_Exercise description_. Repeat the listing below word for word, stopping after the line that contains "Given: Focus the".

========================================

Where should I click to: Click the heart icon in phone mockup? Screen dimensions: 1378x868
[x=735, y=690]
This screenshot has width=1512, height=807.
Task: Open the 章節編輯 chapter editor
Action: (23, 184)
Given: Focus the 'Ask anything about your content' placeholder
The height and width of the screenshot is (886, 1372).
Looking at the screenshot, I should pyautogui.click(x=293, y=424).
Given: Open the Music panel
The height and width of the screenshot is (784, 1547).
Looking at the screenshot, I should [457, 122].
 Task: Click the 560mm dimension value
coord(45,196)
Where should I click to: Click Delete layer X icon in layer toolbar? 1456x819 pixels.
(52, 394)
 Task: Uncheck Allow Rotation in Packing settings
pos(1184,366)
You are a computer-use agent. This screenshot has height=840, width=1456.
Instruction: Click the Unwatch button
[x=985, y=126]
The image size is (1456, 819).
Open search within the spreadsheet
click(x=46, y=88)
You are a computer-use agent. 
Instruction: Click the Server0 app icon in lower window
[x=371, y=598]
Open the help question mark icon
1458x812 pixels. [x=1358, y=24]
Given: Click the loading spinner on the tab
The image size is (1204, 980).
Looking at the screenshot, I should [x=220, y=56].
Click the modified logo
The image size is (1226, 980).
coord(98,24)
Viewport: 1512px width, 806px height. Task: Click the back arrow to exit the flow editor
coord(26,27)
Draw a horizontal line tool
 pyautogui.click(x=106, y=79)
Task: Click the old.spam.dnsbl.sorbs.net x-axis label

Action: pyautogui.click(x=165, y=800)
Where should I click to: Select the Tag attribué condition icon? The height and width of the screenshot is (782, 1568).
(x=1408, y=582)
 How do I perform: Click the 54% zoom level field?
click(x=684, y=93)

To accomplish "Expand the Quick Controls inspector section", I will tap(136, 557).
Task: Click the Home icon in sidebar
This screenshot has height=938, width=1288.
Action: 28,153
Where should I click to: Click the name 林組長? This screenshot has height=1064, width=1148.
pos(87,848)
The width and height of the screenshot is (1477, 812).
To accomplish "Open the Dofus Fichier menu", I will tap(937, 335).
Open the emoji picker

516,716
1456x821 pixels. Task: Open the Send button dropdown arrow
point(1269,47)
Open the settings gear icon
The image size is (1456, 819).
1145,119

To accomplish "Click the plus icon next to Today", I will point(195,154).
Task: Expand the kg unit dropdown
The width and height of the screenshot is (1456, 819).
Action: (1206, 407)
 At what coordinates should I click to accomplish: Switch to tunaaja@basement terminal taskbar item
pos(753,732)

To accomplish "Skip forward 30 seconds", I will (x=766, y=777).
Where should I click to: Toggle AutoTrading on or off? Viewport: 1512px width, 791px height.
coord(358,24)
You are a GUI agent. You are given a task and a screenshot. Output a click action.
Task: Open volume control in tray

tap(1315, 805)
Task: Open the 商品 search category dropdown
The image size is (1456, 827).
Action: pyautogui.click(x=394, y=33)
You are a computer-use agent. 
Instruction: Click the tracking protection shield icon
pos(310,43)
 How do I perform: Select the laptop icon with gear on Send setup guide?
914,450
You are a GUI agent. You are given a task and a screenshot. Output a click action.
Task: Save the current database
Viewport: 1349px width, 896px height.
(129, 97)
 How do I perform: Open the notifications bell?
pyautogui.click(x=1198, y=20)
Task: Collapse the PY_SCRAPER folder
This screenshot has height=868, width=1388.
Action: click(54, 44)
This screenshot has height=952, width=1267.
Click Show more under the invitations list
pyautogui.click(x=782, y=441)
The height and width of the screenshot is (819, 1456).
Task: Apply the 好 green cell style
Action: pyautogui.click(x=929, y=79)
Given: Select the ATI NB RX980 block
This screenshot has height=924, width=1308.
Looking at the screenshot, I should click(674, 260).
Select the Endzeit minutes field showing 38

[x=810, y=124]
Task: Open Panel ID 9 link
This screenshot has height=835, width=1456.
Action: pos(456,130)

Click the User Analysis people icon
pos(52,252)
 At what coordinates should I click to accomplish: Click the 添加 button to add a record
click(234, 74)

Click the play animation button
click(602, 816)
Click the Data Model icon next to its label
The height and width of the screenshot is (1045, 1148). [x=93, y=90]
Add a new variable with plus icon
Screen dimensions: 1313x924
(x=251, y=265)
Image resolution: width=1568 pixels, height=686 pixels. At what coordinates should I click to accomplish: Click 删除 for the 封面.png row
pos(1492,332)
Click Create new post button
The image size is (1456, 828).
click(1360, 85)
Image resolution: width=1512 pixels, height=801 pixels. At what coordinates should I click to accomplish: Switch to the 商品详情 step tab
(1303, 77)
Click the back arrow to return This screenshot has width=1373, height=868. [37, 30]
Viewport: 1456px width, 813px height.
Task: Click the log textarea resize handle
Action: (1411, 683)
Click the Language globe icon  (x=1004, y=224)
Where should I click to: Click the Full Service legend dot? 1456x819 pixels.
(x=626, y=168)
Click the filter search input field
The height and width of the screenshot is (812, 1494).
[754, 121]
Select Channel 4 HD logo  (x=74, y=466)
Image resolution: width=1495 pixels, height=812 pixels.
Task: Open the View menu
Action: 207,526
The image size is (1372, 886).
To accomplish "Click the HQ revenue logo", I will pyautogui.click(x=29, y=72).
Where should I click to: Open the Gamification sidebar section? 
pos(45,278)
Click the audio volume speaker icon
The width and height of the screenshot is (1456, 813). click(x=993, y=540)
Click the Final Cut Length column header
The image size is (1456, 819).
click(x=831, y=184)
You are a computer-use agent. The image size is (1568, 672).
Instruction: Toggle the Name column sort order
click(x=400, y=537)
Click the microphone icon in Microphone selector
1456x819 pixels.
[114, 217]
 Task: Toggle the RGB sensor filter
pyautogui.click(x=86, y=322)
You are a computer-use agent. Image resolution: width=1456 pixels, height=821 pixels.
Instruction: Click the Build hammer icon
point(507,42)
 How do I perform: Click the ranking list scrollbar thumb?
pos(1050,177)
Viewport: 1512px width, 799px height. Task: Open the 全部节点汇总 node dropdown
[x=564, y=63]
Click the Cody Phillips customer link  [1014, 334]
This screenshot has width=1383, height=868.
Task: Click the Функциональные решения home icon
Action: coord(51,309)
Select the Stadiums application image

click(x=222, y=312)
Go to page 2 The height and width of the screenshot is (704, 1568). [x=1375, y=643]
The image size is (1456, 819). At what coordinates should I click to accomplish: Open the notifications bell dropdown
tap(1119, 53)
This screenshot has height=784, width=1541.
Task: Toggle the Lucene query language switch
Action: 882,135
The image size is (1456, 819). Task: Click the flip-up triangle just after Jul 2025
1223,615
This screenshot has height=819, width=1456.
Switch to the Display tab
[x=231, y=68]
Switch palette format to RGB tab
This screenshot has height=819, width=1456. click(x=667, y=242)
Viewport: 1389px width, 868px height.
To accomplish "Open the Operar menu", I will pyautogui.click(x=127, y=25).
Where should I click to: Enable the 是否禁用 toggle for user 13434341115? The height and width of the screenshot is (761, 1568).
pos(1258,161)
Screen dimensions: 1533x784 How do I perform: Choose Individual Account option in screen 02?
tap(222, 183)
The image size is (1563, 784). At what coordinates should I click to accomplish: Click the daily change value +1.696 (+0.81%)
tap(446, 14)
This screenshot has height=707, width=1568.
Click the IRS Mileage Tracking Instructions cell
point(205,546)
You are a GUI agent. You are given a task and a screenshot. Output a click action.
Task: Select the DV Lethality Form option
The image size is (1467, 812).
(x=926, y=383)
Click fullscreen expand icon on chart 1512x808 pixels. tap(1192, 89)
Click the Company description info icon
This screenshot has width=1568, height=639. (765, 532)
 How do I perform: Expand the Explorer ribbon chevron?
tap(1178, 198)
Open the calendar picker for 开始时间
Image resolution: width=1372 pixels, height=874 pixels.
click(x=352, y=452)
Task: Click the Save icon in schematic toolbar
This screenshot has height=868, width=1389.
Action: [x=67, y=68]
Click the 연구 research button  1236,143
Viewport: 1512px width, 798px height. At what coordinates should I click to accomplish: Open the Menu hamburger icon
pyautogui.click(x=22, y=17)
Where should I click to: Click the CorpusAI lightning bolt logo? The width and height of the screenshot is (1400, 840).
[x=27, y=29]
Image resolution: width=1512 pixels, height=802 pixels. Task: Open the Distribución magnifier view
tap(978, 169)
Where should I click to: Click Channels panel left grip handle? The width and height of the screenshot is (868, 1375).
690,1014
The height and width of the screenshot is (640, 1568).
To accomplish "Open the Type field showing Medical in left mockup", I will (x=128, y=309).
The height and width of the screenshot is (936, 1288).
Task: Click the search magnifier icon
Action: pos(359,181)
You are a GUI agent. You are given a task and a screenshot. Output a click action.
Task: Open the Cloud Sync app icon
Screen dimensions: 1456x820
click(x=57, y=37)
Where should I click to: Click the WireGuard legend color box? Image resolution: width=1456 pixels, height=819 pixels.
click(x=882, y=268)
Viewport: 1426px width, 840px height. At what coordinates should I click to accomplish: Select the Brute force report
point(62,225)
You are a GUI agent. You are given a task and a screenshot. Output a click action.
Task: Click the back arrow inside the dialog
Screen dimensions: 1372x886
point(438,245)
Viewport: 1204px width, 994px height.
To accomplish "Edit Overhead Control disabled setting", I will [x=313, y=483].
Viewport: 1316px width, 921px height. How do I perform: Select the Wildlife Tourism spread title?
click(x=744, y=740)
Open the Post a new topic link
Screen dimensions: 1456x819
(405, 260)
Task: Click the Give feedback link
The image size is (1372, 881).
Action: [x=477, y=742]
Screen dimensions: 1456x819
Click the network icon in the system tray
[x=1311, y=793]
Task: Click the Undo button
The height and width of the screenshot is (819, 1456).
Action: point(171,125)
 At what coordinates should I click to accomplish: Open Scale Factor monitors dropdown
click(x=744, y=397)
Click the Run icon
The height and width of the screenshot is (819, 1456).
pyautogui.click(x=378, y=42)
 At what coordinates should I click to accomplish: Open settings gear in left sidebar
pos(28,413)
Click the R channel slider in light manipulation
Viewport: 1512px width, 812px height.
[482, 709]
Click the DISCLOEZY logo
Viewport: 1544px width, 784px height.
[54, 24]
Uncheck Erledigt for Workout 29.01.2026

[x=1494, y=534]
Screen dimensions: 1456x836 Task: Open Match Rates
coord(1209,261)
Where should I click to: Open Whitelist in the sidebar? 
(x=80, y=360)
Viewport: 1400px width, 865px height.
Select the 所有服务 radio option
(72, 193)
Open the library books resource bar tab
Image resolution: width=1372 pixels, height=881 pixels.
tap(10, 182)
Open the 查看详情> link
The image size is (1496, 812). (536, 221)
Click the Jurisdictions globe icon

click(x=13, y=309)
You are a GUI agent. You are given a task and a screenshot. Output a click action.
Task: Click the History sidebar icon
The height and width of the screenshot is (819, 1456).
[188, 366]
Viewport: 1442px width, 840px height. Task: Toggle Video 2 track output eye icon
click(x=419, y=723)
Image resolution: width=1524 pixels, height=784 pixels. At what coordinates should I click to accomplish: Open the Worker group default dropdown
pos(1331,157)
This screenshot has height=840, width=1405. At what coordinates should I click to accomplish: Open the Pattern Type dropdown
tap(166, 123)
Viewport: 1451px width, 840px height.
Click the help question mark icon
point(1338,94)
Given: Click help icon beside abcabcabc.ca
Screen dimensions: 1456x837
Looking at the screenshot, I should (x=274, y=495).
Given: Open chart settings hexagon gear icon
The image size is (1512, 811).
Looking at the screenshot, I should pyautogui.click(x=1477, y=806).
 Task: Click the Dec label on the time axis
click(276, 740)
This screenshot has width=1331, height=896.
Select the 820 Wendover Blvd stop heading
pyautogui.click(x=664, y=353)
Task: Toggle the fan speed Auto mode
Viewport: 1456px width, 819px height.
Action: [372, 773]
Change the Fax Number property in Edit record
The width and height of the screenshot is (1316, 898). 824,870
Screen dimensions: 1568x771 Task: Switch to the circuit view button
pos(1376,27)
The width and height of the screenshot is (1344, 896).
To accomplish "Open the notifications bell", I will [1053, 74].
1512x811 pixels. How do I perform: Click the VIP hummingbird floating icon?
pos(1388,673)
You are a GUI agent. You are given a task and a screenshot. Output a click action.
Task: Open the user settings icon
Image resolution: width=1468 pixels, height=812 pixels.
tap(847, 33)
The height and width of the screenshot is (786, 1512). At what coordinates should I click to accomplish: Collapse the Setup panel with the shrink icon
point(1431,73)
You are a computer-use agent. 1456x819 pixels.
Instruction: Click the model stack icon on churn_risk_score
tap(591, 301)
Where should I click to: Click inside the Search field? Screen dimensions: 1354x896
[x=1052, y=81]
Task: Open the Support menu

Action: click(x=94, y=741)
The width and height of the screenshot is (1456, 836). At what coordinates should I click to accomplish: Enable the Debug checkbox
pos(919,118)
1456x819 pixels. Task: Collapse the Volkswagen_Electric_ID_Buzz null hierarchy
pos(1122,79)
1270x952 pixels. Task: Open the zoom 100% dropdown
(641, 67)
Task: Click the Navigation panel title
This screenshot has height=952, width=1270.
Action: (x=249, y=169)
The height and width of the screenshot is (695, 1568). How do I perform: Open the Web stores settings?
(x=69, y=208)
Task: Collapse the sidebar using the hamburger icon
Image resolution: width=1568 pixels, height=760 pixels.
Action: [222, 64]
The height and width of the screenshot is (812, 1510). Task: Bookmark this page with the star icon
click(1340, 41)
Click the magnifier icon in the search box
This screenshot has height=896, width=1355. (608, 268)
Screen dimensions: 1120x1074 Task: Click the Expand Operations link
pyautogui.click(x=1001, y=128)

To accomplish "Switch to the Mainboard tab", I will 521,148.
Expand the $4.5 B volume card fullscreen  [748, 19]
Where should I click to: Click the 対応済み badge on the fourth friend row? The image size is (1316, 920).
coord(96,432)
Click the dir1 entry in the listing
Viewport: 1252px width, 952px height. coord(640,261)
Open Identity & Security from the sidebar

========================================

_Exercise response_.
Where should I click to: Click the heart icon in phone mockup? Screen dimensions: 1378x868
[x=735, y=690]
This screenshot has width=1512, height=807.
Task: Open the 章節編輯 chapter editor
Action: (23, 184)
Given: Focus the 'Ask anything about your content' placeholder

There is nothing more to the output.